(Beginning of GIVEN INFORMATION)

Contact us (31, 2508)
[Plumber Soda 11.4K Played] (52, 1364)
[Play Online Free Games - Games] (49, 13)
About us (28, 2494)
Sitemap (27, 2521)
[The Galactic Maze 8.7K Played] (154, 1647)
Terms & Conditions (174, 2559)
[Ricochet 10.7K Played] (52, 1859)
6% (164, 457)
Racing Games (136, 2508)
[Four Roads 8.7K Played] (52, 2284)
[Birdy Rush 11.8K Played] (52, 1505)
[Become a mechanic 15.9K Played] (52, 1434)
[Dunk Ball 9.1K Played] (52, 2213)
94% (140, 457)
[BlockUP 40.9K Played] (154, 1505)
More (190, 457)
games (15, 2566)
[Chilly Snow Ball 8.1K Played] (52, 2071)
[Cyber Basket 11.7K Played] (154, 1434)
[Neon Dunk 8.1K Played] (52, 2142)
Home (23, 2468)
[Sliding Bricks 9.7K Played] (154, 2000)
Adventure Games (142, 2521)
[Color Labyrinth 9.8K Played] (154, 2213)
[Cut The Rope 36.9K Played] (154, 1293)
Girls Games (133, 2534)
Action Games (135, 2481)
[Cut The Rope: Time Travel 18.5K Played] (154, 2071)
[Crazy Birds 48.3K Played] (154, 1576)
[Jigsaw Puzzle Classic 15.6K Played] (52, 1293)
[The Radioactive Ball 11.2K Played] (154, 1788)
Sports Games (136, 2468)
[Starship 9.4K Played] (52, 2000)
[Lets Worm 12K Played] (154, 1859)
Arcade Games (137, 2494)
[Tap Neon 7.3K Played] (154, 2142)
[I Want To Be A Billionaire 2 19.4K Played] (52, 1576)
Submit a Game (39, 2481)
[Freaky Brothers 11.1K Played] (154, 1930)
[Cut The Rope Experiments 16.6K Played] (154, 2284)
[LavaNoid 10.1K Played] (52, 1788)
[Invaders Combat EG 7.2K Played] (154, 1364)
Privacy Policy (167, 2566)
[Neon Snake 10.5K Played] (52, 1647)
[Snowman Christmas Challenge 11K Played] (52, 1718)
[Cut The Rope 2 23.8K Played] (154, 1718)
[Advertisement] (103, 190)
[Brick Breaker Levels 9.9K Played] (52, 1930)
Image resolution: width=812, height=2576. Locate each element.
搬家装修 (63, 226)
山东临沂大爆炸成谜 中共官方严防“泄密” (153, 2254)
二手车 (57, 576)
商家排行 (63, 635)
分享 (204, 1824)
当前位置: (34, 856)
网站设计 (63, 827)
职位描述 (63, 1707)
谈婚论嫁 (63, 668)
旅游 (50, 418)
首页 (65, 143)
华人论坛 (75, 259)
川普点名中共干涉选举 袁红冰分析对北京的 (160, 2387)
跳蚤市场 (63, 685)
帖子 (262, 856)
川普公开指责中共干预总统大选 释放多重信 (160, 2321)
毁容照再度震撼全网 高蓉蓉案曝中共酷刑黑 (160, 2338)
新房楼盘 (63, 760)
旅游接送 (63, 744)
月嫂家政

(End of GIVEN INFORMATION)

# GOAL OF THE EXERCISE
Which of the lines above hold the word "Ball"? Copy each one.

# ANSWER TO THE PROBLEM
[Dunk Ball 9.1K Played] (52, 2213)
[Chilly Snow Ball 8.1K Played] (52, 2071)
[The Radioactive Ball 11.2K Played] (154, 1788)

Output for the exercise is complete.